摘要 家族性肥厚性心肌病致心肌肥厚、肌原纤维紊乱与猝死 心肌病（FHC）由肌节蛋白的常染色体显性突变引起。肌球蛋白 肌节分子马达与肌动蛋白相互作用，为心肌收缩提供动力，是一种六聚体 由两条重链组成的蛋白质。每条重链结合两条轻链，一条是必需的（ELC），一条是必需的（ELC）。 监管（RLC）。轻链结合（颈/杠杆）结构域放大ATP依赖性构象 源自肌球蛋白活性部位的变化，以产生力和运动。鉴于光线的重要性 肌球蛋白的链结合（颈/杠杆）结构域在部队的生产，这是不足为奇的，几个FHC突变 在RLC中被发现。本提案的目的是为FHC患者提供分子基础 RLC中的突变。由于肌球蛋白分子生物化学与力产生构象有关， 变化，预期肌球蛋白生化循环中的几个步骤是菌株依赖性的。所以我们 将研究外力通过肌球蛋白颈部区域传递到肌球蛋白活性部位。以来 临床表现取决于特定的突变，这些研究是必要的前兆， 制定治疗方案。 我们将检验肌球蛋白RLC突变降低肌球蛋白颈的能力的假设， 结构域作为应变传感器，其改变力到活性位点的传递，导致应变改变 依赖动力学和动力输出。选择用于研究的突变位于可磷酸化的 丝氨酸和RLC分子的EF-手（A13 T、N47 K、R58 Q和D166 V）。
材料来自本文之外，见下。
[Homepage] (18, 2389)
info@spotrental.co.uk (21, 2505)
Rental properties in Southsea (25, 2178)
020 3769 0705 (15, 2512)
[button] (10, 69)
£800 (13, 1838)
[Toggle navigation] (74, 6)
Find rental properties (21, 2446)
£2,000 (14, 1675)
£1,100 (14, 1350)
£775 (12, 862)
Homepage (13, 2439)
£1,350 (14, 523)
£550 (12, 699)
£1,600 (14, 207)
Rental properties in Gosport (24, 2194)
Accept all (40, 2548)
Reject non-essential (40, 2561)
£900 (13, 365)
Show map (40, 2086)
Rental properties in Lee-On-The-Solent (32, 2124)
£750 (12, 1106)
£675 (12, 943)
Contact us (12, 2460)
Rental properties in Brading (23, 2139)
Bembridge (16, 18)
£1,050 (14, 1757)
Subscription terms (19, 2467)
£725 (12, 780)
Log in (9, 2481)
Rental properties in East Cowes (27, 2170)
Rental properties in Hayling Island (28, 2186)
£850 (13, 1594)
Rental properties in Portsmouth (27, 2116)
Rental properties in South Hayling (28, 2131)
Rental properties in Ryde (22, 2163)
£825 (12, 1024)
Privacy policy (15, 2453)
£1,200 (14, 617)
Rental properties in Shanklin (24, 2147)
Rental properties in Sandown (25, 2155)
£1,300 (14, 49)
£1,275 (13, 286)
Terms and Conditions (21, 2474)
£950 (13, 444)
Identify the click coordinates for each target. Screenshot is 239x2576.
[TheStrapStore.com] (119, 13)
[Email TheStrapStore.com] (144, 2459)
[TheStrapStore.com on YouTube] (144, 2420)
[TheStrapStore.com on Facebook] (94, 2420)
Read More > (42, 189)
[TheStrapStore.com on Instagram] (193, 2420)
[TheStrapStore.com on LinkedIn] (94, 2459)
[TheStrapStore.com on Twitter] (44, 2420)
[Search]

这些地区在历史上 已被证明是重要的肌球蛋白的功能，因此，我们的实验将不仅提供了分子基础 但也将解决RLC功能的基本方面和肌球蛋白运动的分子基础 一代我们的方法将利用体外运动试验来评估RLC突变对功率的影响。 输出（目标1）以及应变依赖性肌球蛋白动力学在合奏（多分子）水平（目标2）。 任何整体应变依赖性的改变将在单个肌球蛋白分子水平上进一步研究， 确定受突变影响的特定潜在应变依赖性肌动球蛋白动力学转变（目的 3）。此外，与我们的初步数据一致，已提出RLC磷酸化抑制 通过促进增强的收缩性能和效率来抑制肥大。因此，我们将确定， RLC的磷酸化挽救了RLC-FHC表型（目的4）。我们的方法测量机械 分离的收缩蛋白的性质。因此，我们将确定FHC突变的直接影响， 关于肌动球蛋白了解RLC突变如何影响肌球蛋白的固有功能，将有助于了解 更高功能单位的改变，如心肌纤维，或心脏本身与心脏病相关。 原发性收缩缺陷

项目成果

The molecular basis of frictional loads in the in vitro motility assay with applications to the study of the loaded mechanochemistry of molecular motors.

• DOI: 10.1002/cm.20441
• 发表时间: 2010-05
• 期刊: CYTOSKELETON
• 影响因子: 2.9
• 作者: Greenberg, Michael J.;Moore, Jeffrey R.
• 通讯作者: Moore, Jeffrey R.

Direct observation of tropomyosin binding to actin filaments.

直接观察原肌球蛋白与肌动蛋白丝的结合。

• DOI: 10.1002/cm.21225
• 发表时间: 2015
• 期刊: Cytoskeleton (Hoboken, N.J.)
• 作者: Schmidt,WilliamM;Lehman,William;Moore,JeffreyR
• 通讯作者: Moore,JeffreyR

Cardiomyopathies: classification, clinical characterization, and functional phenotypes.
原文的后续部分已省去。